Announcements and history[edit]

Quaero was announced by Jacques Chirac and Gerhard Schröder during the French-German ministerial conference in April 2005.[4] It was put forward again by Jacques Chirac in August 2005 at the inauguration of the new agency created to fund such programs, the Agence de l'innovation industrielle (AII), and in January 2006 in his New Year addresses, which received much attention from the public. Quaero was part of the first programs selected by the AII in April 2006. In December 2006, the new German government announced that it will devote its share of the funding to a slightly modified program geared toward knowledge management and semantic web, under the name of Theseus Program (de). Quaero received the approval of the European Commission in March 2008.[citation needed] €99m from the French government will go towards development of the program.[5]

The search engine[edit]

The search engine application has been the focus of the attention of many news articles.[citation needed] As a consequence, Quaero is often cited as a European competitor to Google, as well as other commercial search engines such as Yahoo, Microsoft's Bing and Ask.com.[6]

Quaero is not intended to be a text-based search engine but is mainly meant for multimedia search. The search engine will use techniques for recognizing, transcribing, indexing, and automatic translation of audiovisual documents and it will operate in several languages. There is also mention of automatic recognition and indexing of images.

According to an article in The Economist,[7] Quaero will allow users to search using a "query image", not just a group of keywords. In a process known as "image mining", software that recognises shapes and colours will be used to look for and retrieve still images and video clips that contain images similar to the query image. (The software is supplied by LTU Technologies.) A technique called "keyword propagation" will be used so that when Quaero finds a descriptionless image which contains elements of or completely matches a properly labelled image, it will append the description from the labelled image to the unlabelled one. This will ensure faster searches and a definite enrichment of the web, also linguistically, as the primary interface and query terms were supposed to be in French and German.

As France will be researching image-searching, Germany was supposed to be advancing voice clip and sound media searches, with the intention of transcribing their content to text, and translating it to other languages, before they pulled out of the project. This would also allow for "query sound clips" following the paradigm of the "query image" mentioned above.


The French satirical newspaper Le Canard enchaîné pointed out that the funding behind the project is dwarfed by both Microsoft and Google.
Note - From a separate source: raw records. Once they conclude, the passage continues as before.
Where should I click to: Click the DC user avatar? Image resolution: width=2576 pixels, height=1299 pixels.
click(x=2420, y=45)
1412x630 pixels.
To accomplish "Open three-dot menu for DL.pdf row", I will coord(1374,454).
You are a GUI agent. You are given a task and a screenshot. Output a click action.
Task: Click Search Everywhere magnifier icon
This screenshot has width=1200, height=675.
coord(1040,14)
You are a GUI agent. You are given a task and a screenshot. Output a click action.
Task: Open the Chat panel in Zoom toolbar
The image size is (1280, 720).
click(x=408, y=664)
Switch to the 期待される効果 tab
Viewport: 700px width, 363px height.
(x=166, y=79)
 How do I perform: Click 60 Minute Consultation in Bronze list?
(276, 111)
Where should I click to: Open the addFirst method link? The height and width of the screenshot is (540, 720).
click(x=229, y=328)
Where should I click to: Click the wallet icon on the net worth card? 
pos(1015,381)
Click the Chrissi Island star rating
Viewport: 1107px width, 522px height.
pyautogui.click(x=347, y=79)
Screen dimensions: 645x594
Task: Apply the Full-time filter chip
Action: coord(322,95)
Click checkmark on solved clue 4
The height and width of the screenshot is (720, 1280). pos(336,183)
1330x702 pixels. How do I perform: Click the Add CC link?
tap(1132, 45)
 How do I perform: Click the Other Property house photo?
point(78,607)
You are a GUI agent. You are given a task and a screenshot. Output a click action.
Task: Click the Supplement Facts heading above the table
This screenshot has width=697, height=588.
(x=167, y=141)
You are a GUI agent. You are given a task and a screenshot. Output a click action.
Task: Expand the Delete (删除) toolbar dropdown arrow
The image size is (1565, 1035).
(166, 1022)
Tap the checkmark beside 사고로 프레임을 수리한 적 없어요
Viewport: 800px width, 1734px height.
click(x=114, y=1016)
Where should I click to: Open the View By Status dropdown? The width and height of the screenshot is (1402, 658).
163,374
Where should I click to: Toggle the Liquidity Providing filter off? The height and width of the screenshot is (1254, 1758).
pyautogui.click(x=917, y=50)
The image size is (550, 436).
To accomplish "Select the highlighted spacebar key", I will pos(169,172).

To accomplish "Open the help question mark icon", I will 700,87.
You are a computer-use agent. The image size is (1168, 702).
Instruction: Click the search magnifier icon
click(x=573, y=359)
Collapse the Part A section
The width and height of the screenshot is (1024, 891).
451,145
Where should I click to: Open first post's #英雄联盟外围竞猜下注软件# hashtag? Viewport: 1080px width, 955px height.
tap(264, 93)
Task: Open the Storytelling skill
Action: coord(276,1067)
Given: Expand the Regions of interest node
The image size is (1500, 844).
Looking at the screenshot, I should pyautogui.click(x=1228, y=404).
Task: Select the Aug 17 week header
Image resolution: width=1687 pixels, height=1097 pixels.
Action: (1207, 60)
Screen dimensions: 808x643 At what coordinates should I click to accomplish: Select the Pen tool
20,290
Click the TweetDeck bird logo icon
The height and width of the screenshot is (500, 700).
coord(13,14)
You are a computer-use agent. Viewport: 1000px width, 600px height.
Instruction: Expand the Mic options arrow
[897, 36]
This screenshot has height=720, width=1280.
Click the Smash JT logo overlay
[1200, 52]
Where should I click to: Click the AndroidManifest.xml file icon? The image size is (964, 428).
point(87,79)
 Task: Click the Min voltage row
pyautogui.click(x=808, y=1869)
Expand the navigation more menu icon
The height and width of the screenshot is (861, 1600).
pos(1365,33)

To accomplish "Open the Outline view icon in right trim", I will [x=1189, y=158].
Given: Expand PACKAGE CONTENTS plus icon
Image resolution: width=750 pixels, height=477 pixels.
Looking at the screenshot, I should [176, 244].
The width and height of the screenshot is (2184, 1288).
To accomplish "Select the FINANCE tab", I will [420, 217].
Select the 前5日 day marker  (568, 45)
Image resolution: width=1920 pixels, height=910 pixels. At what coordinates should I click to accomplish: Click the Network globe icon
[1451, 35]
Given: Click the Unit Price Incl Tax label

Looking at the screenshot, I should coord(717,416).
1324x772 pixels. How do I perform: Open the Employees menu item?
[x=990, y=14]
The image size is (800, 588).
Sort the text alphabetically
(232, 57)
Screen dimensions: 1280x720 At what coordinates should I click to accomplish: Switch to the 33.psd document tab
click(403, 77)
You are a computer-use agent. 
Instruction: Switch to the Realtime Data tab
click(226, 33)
Search experts Autonomy, (Financial Times) called the plan "a blatant case of misguided and unnecessary nationalism". The main issues being that: by the time of Quaero's launch, the search engine market will be a generation ahead of Quaero in media and device capabilities; some argue that Chirac was more interested in defending French pride than global advancement of the Internet.[8]

Writing in IEEE Spectrum, Nick Tredennick commented that "Going head-to-head with Google with a project involving well-funded, energetic entrepreneurs would be foolish. Attempting the same with a multigovernment collaboration is beyond description." [9]

According to the print edition of The Economist, January 6, 2007 (pp. 5), Quaero "was reportedly scrapped" since the German part "grumbled about the cost and have indicated they will produce their own, scaled-down search engine".

German departure[edit]

On December 18, 2006, Hartmut Schauerte (de), a state secretary within the Ministry for Economics and Labour, announced during the IT-summit in Potsdam that a German consortium has put together a semantic search project called Theseus Program (de) that would be distinct from Quaero.[10]

The main source of disagreement was the format of the search engine, with German engineers favoring a text-based search engine and the French engineers favoring a multimedia search engine. Many German engineers also balked at what they thought was becoming too much of an anti-Google project, rather than a project driven by its own ideals.[11]